In a significant advancement for diabetes research, an international team of scientists has successfully 3D-printed functional human islets, offering promising prospects for treating type 1 diabetes. The achievement, presented at the European Society for Organ Transplantation (ESOT) Congress 2025 in London, could pave the way for more effective and less invasive therapies.
The researchers developed a novel bioink composed of alginate—a gel-like substance derived from seaweed—and decellularized human pancreatic tissue. This combination mimics the natural extracellular matrix of the pancreas, providing structural support and essential nutrients to the insulin-producing cells. The bioink’s composition was crucial in maintaining the viability and functionality of the printed islets over an extended period.
Laboratory tests demonstrated that the 3D-printed islets remained viable and functional for up to three weeks. Notably, over 90% of the cells survived the printing process and subsequent culture period. The islets exhibited strong insulin responses to glucose, outperforming standard islet preparations in glucose-stimulated insulin secretion assays. By day 21, the bioprinted islets showed improved sensitivity and responsiveness to blood sugar levels, indicating their potential effectiveness post-transplantation.
Traditional islet transplantation involves infusing donor islets into the liver, a procedure associated with significant cell loss and limited long-term success. In contrast, the 3D-printed islets are designed for subcutaneous implantation, requiring only a small incision and local anesthesia. This approach could offer a safer and more comfortable alternative for patients, reducing procedural risks and improving the consistency of outcomes.
To preserve the delicate structure of the islets during printing, the team optimized the bioprinting parameters by employing low pressure (30 kPa) and a slow printing speed (20 mm per minute). These adjustments minimized mechanical stress on the cells, maintaining their natural shape and function. Additionally, the printed constructs featured a porous architecture that facilitated efficient oxygen and nutrient flow, promoting cell health and vascularization—critical factors for the long-term survival and function of transplanted islets.
While the results are promising, further research is necessary before clinical application. The team is currently conducting animal studies to assess the long-term safety, immune response, and insulin regulation capacity of the bioprinted islets. They are also exploring long-term storage options, such as cryopreservation, to facilitate widespread availability of the therapy.
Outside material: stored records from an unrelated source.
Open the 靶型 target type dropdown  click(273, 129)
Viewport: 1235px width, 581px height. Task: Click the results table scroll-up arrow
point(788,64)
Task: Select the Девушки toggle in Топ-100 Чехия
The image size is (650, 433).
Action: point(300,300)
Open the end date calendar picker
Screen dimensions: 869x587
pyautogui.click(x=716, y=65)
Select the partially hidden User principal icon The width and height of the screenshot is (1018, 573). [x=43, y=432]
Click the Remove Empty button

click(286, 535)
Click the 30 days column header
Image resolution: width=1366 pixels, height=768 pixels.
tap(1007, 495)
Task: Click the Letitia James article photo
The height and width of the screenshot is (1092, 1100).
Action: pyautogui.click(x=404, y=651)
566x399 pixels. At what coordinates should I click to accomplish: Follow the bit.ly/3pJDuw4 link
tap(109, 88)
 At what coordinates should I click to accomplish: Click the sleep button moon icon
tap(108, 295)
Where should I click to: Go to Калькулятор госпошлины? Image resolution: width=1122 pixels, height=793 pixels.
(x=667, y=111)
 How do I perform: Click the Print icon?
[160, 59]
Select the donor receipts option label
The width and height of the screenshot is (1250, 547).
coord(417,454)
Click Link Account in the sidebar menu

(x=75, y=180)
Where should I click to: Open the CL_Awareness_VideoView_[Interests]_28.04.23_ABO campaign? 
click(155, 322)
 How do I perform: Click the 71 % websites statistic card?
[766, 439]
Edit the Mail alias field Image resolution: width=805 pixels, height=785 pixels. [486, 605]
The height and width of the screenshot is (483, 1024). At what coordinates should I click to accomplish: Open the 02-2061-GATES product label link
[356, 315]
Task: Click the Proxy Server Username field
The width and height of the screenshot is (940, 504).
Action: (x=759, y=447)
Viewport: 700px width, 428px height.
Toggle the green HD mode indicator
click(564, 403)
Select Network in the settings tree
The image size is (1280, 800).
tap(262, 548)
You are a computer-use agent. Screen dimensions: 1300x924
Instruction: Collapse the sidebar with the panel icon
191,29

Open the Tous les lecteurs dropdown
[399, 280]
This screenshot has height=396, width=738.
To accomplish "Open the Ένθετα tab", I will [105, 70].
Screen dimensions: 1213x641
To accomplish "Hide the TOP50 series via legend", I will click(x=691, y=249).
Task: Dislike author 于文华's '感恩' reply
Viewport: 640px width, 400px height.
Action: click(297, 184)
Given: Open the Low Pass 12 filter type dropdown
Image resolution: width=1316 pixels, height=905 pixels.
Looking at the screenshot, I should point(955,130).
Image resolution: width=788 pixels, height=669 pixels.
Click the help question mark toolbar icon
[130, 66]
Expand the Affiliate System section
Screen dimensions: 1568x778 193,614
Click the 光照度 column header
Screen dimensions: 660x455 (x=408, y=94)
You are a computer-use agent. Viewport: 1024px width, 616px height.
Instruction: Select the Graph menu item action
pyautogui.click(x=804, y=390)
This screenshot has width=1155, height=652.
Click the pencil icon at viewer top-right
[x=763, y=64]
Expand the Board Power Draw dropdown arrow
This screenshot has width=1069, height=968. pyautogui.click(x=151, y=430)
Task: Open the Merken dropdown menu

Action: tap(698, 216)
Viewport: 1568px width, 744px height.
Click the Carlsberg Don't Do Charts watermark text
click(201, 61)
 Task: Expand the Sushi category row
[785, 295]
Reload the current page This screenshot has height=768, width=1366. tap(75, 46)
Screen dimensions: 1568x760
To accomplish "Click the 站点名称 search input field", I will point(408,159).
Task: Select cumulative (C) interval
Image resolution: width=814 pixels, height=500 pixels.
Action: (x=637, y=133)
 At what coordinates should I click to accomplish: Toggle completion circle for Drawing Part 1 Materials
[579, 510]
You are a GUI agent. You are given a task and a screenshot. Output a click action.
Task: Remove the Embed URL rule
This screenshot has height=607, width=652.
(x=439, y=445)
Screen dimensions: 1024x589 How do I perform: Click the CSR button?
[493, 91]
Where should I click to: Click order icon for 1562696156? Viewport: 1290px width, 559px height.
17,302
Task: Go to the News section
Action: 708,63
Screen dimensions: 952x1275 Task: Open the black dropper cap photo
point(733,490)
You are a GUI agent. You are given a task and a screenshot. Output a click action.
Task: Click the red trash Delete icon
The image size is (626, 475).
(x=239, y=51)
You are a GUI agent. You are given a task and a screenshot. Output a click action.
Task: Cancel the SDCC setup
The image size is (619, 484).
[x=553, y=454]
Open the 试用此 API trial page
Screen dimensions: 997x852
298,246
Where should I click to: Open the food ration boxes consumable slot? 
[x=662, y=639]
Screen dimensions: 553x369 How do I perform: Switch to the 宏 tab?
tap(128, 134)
Lead researcher Dr. Quentin Perrier emphasized the significance of the breakthrough, stating, “This is one of the first studies to use real human islets instead of animal cells in bioprinting, and the results are incredibly promising. We’re getting closer to creating an off-the-shelf treatment for diabetes that could one day eliminate the need for insulin injections.”
The successful 3D printing of functional human islets represents a critical step toward personalized, implantable therapies for type 1 diabetes. If clinical trials confirm the efficacy and safety of this approach, it could revolutionize diabetes treatment, offering patients a more effective and less invasive alternative to current therapies.